# TASK TO COMPLETE:
Copy out precisely the line that holds "You are a computer-use" and all the lines following it in the data, up to and including the last one, and no others.
==================================================
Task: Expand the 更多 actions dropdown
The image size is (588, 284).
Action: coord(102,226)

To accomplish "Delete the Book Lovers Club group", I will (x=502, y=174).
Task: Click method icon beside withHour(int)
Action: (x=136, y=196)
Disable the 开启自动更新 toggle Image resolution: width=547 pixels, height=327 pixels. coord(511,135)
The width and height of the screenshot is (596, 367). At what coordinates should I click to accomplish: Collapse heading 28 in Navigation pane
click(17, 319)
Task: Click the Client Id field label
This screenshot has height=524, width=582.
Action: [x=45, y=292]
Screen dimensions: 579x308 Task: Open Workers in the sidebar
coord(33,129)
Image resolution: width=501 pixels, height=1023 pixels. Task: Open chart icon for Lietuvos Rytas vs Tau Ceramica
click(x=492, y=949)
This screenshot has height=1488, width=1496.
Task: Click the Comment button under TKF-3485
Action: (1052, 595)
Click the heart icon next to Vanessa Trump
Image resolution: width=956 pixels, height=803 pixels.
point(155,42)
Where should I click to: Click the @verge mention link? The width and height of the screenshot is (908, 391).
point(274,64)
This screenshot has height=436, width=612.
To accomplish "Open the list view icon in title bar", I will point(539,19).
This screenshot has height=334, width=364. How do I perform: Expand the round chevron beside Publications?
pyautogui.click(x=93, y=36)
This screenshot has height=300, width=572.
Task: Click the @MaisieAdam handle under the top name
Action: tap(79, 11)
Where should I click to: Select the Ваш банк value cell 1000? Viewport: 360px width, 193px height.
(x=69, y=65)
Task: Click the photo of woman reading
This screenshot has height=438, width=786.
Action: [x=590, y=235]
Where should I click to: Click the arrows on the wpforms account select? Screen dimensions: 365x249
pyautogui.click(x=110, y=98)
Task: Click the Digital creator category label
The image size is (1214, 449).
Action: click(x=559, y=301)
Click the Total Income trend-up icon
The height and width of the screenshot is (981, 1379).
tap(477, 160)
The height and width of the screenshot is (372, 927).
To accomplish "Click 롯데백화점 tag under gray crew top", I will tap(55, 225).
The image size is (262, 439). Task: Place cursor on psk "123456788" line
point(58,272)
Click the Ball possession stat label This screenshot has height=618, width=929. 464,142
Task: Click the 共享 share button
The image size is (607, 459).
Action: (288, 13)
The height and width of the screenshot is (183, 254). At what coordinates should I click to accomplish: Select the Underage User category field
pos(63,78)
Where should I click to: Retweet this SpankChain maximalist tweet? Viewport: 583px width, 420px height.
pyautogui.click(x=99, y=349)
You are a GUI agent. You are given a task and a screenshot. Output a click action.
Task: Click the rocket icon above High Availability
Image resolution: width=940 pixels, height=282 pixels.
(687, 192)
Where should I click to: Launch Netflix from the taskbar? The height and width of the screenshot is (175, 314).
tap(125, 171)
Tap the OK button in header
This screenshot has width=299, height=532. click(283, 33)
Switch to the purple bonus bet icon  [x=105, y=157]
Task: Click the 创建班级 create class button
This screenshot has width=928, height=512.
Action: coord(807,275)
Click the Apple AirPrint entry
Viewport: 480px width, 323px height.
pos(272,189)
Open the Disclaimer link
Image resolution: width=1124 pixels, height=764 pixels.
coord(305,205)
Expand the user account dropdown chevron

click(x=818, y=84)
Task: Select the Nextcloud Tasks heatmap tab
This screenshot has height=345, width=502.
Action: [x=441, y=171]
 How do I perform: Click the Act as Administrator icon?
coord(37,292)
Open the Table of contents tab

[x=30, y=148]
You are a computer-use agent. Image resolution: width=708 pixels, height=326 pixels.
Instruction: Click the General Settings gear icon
==================================================
# ANSWER FOR THIS EXERCISE:
You are a computer-use agent. Image resolution: width=708 pixels, height=326 pixels.
Instruction: Click the General Settings gear icon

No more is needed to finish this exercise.